++++ ENTRIES SUPPLIED

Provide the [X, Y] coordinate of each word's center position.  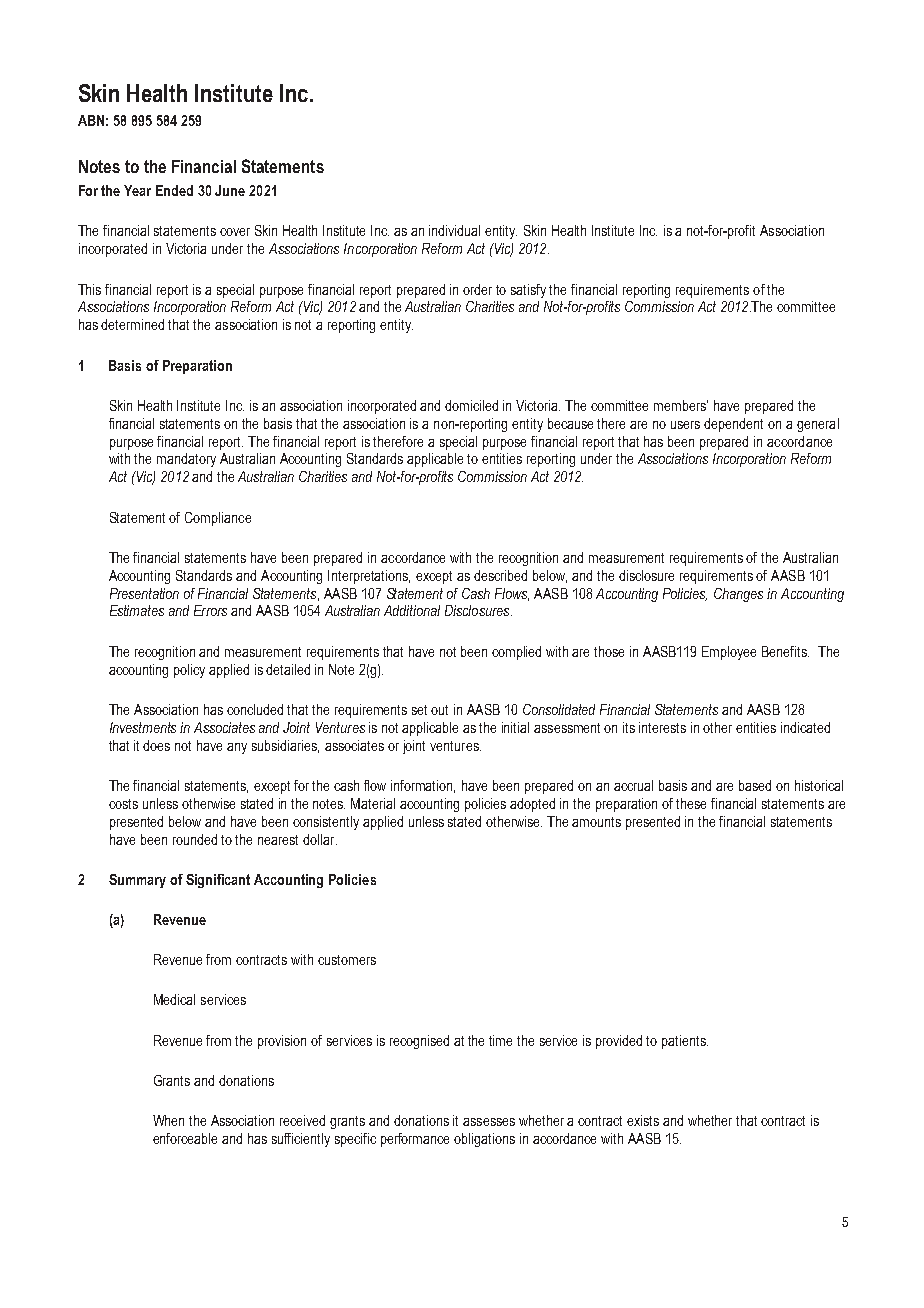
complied [516, 653]
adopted [532, 805]
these [691, 803]
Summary [137, 881]
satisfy [528, 291]
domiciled [471, 405]
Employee [729, 653]
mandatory [186, 460]
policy [189, 671]
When [168, 1120]
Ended [174, 190]
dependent [733, 425]
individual [454, 230]
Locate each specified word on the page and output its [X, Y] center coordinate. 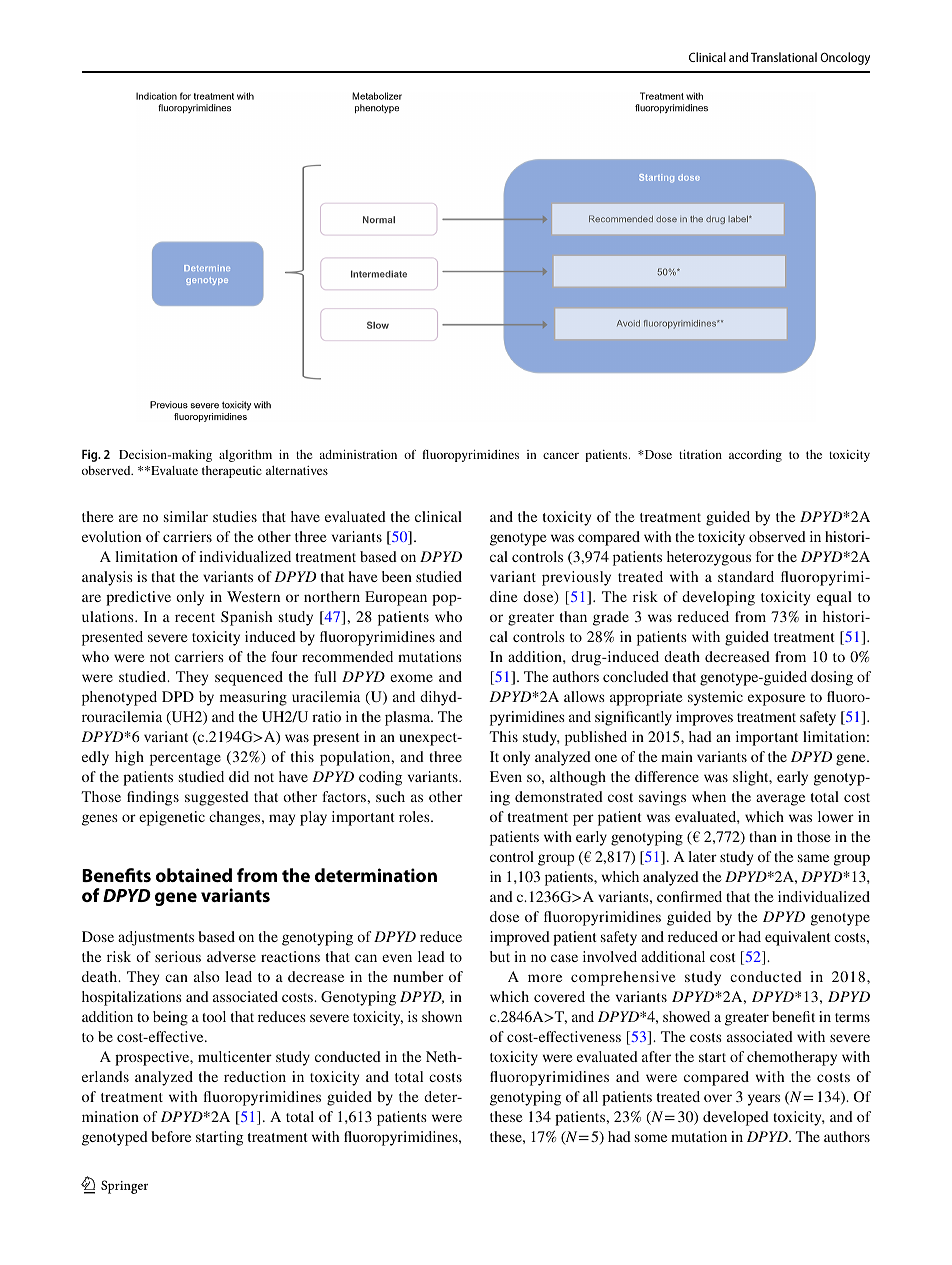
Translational [784, 57]
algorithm [245, 456]
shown [442, 1016]
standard [746, 576]
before [171, 1136]
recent [195, 617]
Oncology [845, 58]
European [396, 598]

++++++++

## GOAL OF THE EXERCISE:
Could you give the material above again with every "coordinate" swapped for "location", keeping everything else unchanged and leaving out the pictures?

## WRITTEN SOLUTION:
Provide the [X, Y] location of each word's center position.  
complied [516, 653]
adopted [532, 805]
these [691, 803]
Summary [137, 881]
satisfy [528, 291]
domiciled [471, 405]
Employee [729, 653]
mandatory [186, 460]
policy [189, 671]
When [168, 1120]
Ended [174, 190]
dependent [733, 425]
individual [454, 230]
Locate each specified word on the page and output its [X, Y] center location. 
Translational [784, 57]
algorithm [245, 456]
shown [442, 1016]
standard [746, 576]
before [171, 1136]
recent [195, 617]
Oncology [845, 58]
European [396, 598]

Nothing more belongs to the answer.